The song, written when Browne was 16, seems to be from the point of view of someone who's lived through many phases of life. It ends: "Please don’t confront me with my failures/I had not forgotten them."

The article quotes Jimmie Fadden, "a co-founder of the Nitty Gritty Dirt Band — which Browne briefly joined": "I don’t know what his failures were at that time — maybe it was his report card, or school credits or the authorities at Sunny Hills coming down hard on him.
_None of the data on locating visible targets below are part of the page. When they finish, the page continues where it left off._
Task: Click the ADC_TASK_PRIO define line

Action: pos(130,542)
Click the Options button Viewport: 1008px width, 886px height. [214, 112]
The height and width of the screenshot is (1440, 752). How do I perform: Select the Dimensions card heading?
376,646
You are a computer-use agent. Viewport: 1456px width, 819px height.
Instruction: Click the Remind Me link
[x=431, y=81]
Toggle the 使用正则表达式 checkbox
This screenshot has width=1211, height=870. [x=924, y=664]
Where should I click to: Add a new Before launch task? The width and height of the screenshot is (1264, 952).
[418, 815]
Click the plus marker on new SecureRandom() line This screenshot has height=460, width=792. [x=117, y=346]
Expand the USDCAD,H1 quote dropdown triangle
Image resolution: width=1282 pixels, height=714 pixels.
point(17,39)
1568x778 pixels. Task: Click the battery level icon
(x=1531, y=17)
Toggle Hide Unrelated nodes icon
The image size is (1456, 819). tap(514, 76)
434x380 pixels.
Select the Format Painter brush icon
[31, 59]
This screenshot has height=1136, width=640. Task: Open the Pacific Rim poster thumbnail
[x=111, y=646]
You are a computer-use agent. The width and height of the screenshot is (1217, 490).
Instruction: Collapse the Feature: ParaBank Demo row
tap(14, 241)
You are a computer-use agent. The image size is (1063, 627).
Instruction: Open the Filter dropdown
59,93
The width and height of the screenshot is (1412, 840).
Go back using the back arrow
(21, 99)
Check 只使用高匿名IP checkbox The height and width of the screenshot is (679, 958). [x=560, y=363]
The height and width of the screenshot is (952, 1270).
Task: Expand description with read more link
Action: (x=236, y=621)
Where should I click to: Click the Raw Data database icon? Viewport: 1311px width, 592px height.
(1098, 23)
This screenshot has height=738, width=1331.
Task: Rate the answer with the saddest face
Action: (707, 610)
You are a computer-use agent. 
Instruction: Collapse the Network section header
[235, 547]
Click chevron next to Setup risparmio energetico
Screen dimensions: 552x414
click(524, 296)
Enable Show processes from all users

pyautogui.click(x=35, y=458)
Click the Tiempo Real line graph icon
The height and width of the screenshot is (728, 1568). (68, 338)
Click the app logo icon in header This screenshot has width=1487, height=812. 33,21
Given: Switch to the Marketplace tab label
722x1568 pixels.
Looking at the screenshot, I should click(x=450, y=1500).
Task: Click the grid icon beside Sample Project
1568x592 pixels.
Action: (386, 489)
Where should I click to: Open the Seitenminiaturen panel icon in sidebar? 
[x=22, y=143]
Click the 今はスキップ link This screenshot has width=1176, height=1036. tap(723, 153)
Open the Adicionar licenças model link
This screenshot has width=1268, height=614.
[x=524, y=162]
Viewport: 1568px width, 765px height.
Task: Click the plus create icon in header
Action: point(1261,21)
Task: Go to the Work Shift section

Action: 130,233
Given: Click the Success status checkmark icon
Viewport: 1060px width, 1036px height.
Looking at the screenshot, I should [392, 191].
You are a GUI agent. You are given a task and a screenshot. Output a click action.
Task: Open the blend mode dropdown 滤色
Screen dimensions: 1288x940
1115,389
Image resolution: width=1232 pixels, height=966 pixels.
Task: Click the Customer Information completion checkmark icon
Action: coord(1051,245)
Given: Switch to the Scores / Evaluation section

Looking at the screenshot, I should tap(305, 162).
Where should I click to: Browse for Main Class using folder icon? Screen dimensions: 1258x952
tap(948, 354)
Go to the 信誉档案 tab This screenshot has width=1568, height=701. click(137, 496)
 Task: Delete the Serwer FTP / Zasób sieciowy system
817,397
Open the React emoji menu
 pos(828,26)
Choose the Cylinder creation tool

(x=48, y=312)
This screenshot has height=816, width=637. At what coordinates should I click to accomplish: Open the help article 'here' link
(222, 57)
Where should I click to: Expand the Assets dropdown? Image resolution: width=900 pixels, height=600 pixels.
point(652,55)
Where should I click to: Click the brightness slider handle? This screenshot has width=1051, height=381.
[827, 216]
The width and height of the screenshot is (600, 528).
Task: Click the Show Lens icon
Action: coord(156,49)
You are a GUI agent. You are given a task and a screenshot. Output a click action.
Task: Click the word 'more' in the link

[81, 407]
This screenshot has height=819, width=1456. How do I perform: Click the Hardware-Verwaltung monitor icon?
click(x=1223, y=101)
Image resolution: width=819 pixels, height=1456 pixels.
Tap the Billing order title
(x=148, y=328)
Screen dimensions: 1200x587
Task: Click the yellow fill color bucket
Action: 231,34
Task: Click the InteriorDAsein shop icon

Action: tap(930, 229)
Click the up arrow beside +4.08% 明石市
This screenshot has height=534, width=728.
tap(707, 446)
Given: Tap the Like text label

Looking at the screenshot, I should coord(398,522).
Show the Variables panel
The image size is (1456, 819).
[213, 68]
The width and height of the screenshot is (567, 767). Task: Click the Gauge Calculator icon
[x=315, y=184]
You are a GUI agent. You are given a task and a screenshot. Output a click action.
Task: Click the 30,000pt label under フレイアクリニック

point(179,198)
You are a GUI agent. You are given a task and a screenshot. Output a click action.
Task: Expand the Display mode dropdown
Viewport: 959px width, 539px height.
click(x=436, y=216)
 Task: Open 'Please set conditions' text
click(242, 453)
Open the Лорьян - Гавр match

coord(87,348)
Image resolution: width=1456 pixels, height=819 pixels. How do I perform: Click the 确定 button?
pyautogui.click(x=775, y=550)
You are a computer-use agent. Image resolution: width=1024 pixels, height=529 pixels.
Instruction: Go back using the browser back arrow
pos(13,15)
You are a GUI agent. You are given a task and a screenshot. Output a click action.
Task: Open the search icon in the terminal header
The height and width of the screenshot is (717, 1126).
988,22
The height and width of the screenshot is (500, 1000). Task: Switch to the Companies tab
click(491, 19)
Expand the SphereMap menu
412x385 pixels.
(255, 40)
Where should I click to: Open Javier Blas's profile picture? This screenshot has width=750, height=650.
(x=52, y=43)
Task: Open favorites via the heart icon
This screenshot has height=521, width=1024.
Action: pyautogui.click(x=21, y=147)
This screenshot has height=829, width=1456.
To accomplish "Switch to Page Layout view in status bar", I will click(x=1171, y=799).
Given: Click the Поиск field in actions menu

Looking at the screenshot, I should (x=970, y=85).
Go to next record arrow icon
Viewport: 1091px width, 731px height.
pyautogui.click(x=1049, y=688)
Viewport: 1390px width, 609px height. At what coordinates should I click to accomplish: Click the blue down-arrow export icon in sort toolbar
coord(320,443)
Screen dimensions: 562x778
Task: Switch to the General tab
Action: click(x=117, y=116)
All these years later, it’s a perfect song for any of us in our 70s.”

May 5, 2023

"Wow."

Via Metafilter, where many comment "Wow"... because Owen Wilson says "Wow."

 

August 20, 2022

Miniature effects.

Beautiful attention to detail. Touching, actually. And I recommend the movie, "That French Dispatch," which I watched a few weeks ago. I found that "making of" video because I was looking for something specific in that movie, a view of the outside of a multistory building, where you follow a character walking up various stairways, through rooms, up to the top. You can see part of that sequence at 1:00.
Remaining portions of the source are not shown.